Article:
--------------------

Petraeus, instead of standing for the freedom of expression and teaching about American values, is reinforcing the idea that violent intimidation works. “David Petraeus And The Koran Burnings,” by Erick Erickson in RedState, September 8 (thanks to Inexion):
David Petraeus is right.
That church burning the korans in Florida will incite muslims to kill Americans, particularly American soldiers.
Why? Well, in part, because David Petraeus and the media have decided to magnify the event and guarantee it’ll be featured on the front page of every major newspaper in the Middle East.
Ramzy Kilic of the Council on American-Islamic Relations surprisingly sounds wisest here:
“He just wants to provoke the Muslim community,” he said. “Why give him attention? No one pays attention to the drunkard walking down the street.”
Let’s not, however, be fooled by the thinking that this act will incite Islamists in some special way. If Islamists did not have koran burnings to incite them to kill Americans, they would just find something else. Heck, they may go back to soldiers in Iraq using the koran for target practice.
I think it is bad form for the military to start applying pressure to influence the political activities (and this is clearly a form of political speech) of American civilians. Petraeus is essentially attributing direct responsibility for American deaths to the activities of American citizens (and I hasten to point out that he made no similar public pronouncement about the activities of antiwar demonstrators who, at least arguably, caused American deaths by giving the jihadis reason to believe they could drive us out of Iraq given enough casualties).

--------------------

Task set:
**A.** In the article on the Koran burnings, who from the Council on American-Islamic Relations is quoted?
**B.** Rewrite the rows beginning at the line that has "Screen dimensions: 2204x682" and stopping after the line that has "Click the AVG", swapping "Spotify" for "Deezer" and leaving everything else unchanged. Return only those lines.

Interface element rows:

--------------------

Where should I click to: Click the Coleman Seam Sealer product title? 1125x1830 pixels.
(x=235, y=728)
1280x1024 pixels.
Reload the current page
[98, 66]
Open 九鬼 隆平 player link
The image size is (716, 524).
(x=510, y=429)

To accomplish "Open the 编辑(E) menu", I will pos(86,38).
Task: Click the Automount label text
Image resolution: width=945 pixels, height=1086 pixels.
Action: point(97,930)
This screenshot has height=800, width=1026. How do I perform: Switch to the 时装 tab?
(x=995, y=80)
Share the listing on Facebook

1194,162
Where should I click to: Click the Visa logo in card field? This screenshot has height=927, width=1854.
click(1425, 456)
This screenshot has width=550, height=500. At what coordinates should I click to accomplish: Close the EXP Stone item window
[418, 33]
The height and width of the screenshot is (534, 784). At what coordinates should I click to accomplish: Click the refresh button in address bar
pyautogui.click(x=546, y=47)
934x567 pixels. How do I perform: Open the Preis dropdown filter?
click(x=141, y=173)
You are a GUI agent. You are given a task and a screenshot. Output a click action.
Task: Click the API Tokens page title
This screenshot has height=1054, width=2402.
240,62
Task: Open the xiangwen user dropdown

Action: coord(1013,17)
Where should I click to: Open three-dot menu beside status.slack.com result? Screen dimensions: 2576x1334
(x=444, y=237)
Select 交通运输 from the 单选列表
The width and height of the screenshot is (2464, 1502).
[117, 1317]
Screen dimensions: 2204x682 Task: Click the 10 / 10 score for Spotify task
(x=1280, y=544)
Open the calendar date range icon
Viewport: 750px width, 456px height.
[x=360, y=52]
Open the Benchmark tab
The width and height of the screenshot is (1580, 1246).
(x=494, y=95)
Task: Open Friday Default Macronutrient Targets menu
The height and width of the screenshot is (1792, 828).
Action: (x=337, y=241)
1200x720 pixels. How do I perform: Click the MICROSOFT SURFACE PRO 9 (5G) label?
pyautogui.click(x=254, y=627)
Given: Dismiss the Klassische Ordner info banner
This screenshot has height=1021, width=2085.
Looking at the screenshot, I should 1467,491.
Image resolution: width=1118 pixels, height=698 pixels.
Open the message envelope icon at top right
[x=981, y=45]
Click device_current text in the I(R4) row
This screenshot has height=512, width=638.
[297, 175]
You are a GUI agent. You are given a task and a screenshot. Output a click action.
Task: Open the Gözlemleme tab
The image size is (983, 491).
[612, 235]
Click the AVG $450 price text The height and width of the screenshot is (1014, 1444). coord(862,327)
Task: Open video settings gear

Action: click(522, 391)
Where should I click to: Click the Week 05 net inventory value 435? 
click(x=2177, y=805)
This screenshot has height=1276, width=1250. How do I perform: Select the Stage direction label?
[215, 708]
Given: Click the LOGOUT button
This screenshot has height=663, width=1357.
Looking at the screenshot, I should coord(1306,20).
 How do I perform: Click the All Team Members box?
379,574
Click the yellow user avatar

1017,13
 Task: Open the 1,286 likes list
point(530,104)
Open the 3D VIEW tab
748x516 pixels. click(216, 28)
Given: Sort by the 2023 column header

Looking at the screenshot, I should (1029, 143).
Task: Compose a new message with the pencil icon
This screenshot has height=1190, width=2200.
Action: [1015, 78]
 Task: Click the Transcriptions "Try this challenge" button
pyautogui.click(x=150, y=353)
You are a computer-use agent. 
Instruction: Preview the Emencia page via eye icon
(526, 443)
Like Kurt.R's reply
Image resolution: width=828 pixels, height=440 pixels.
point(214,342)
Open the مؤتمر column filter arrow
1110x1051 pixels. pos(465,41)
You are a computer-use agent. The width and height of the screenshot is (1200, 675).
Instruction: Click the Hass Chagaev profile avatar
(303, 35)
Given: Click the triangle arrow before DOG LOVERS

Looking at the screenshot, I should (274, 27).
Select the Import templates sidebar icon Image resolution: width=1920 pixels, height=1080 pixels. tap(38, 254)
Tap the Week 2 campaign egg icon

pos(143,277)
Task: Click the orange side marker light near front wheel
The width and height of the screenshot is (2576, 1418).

--------------------

Problem solutions:
**A.** Ramzy Kilic

**B.**
Screen dimensions: 2204x682 Task: Click the 10 / 10 score for Deezer task
(x=1280, y=544)
Open the calendar date range icon
Viewport: 750px width, 456px height.
[x=360, y=52]
Open the Benchmark tab
The width and height of the screenshot is (1580, 1246).
(x=494, y=95)
Task: Open Friday Default Macronutrient Targets menu
The height and width of the screenshot is (1792, 828).
Action: (x=337, y=241)
1200x720 pixels. How do I perform: Click the MICROSOFT SURFACE PRO 9 (5G) label?
pyautogui.click(x=254, y=627)
Given: Dismiss the Klassische Ordner info banner
This screenshot has height=1021, width=2085.
Looking at the screenshot, I should 1467,491.
Image resolution: width=1118 pixels, height=698 pixels.
Open the message envelope icon at top right
[x=981, y=45]
Click device_current text in the I(R4) row
This screenshot has height=512, width=638.
[297, 175]
You are a GUI agent. You are given a task and a screenshot. Output a click action.
Task: Open the Gözlemleme tab
The image size is (983, 491).
[612, 235]
Click the AVG $450 price text The height and width of the screenshot is (1014, 1444). coord(862,327)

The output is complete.